(Reading text):
* * * * * * * * *

April 20th-22nd, 2016
After a few weeks of travelling solo and surfing my way down the northern Peruvian coast I headed to Huaraz to meet up with my friend Darren with plans to get back into the mountains. Darren had just arrived from Canada to join me in the camper for two months of adventures in the Andes. Huaraz is the staging ground for trips into the Cordillera Blanca, one of the world’s most impressive mountain ranges. The Blanca is a mecca for alpine climbing, containing 33 peaks over 5500m. We, however, were there to go trekking.
We rendezvoused at Joe’s Place, a popular hostel in town, and quickly decided to head up to “The Hof”. Located at the foot of the Blanca, The Hof is a charming guesthouse consisting of a handful of cabins and a common area. It is operated by the friendly and welcoming Chris and Cat. Chris has a particularly fascinating and generally unconventional life story, which you can read about in a binder in the common room. It includes is his account of walking across the United States.
The Hof is also the perfect starting point for the Quilicayhuanca trek, an alternative to the more popular Santa Cruz trek that Darren had already done on a previous visit. It’s generally completed in 3 days as a loop up the Quilicayhuanca Valley, over a high pass and down the Cojup Valley, which returns you to the Hostel. In anticipation of finding good bouldering along the way we packed our climbing shoes. There’s great bouldering right by the Hof as well.

* * * * * * * * *

(Source material):
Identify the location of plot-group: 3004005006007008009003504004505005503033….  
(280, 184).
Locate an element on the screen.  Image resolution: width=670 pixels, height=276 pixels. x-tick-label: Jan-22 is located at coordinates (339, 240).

* * * * * * * * *

(Assignment 1): Repeat the passage about the Huaraz trekking trip word for word, from "We rendezvoused at" to "the United States.".
(Assignment 2): Carry on the account of the Quilicayhuanca trek from the point where it stops.

(Answer area 1):
We rendezvoused at Joe’s Place, a popular hostel in town, and quickly decided to head up to “The Hof”. Located at the foot of the Blanca, The Hof is a charming guesthouse consisting of a handful of cabins and a common area. It is operated by the friendly and welcoming Chris and Cat. Chris has a particularly fascinating and generally unconventional life story, which you can read about in a binder in the common room. It includes is his account of walking across the United States.

(Answer area 2):
On day one of the trek we had breakfast, packed our bags, and walked an hour to the park entrance. Here I realised that I had forgotten my 21-day park. I tried to explain to the guard that it was in my car, but there was no way he was letting me through sans pass so it was either pay another $65 or go back and get it. We turned around and started walking back the way we came, but the prospect of 2 hours of extra walking wasn’t enticing. At this point came the bright idea of just walking around the checkpoint. I didn’t feel stellar about that but we decided to go for it. Our friend Ben and his dog Lorenzo, who we had just met at the hostel and were joining us just for the day, prudently elected to split ways and leave us to our mischief. Not to worry though, they would both be joining us again on our next trek in the Huayhuash Range.
Avoiding the checkpoint wasn’t difficult. Unfortunately, however, we met a group of indigenous women as we crossed another trail. At first they were very happy to see us and worried that we were lost. They immediately started taking pictures of and with us. Thinking that this was less than ideal we excused ourselves and continued on, eliciting a disapproving response from the women who seemed to be exclaiming that walking off trail in the park was not permitted. We pushed on and were shortly intercepted by two unimpressed parks rangers on a motorbike. As far as we can tell the ladies must have blown our cover and we were busted. We stood sheepishly and listened as they laid into us, and told us they were going to call the police and have us arrested. After more than a few apologies on our part they eventually cooled off and settled for snapping photos of us while I purchased another 21-day park pass. I imagine our mug shots are posted on the wall in a Peruvian ranger cabin somewhere.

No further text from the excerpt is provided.